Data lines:
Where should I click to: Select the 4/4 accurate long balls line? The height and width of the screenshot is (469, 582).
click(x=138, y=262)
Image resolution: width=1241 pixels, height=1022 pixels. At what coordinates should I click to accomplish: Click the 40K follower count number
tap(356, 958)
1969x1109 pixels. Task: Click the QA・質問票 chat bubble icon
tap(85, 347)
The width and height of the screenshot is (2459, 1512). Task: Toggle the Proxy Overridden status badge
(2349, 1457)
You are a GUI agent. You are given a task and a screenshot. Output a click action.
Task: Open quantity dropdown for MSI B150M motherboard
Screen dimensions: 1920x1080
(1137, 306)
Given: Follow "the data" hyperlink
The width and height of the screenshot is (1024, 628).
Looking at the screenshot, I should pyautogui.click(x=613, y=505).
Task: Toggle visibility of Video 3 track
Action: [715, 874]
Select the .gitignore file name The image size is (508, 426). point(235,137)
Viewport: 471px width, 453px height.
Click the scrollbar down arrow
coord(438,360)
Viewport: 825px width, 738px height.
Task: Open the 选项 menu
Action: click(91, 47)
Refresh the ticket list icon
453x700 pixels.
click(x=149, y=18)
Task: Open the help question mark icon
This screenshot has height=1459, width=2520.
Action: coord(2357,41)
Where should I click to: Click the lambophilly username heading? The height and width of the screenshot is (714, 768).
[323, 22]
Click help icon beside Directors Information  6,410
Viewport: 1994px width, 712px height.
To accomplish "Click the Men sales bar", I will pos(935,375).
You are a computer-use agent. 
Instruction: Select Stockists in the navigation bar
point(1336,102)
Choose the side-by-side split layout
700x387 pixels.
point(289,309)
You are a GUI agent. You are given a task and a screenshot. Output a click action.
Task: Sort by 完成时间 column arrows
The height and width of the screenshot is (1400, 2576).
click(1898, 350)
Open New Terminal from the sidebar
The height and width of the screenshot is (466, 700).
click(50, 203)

◆ **Task instructions**
Reproduce all of the material above word for word, leaving out nothing.

◆ **Answer to this problem**
Where should I click to: Select the 4/4 accurate long balls line? The height and width of the screenshot is (469, 582).
click(x=138, y=262)
Image resolution: width=1241 pixels, height=1022 pixels. At what coordinates should I click to accomplish: Click the 40K follower count number
tap(356, 958)
1969x1109 pixels. Task: Click the QA・質問票 chat bubble icon
tap(85, 347)
The width and height of the screenshot is (2459, 1512). Task: Toggle the Proxy Overridden status badge
(2349, 1457)
You are a GUI agent. You are given a task and a screenshot. Output a click action.
Task: Open quantity dropdown for MSI B150M motherboard
Screen dimensions: 1920x1080
(1137, 306)
Given: Follow "the data" hyperlink
The width and height of the screenshot is (1024, 628).
Looking at the screenshot, I should pyautogui.click(x=613, y=505).
Task: Toggle visibility of Video 3 track
Action: [715, 874]
Select the .gitignore file name The image size is (508, 426). point(235,137)
Viewport: 471px width, 453px height.
Click the scrollbar down arrow
coord(438,360)
Viewport: 825px width, 738px height.
Task: Open the 选项 menu
Action: click(91, 47)
Refresh the ticket list icon
453x700 pixels.
click(x=149, y=18)
Task: Open the help question mark icon
This screenshot has height=1459, width=2520.
Action: coord(2357,41)
Where should I click to: Click the lambophilly username heading? The height and width of the screenshot is (714, 768).
[323, 22]
Click help icon beside Directors Information  6,410
Viewport: 1994px width, 712px height.
To accomplish "Click the Men sales bar", I will pos(935,375).
You are a computer-use agent. 
Instruction: Select Stockists in the navigation bar
point(1336,102)
Choose the side-by-side split layout
700x387 pixels.
point(289,309)
You are a GUI agent. You are given a task and a screenshot. Output a click action.
Task: Sort by 完成时间 column arrows
The height and width of the screenshot is (1400, 2576).
click(1898, 350)
Open New Terminal from the sidebar
The height and width of the screenshot is (466, 700).
click(50, 203)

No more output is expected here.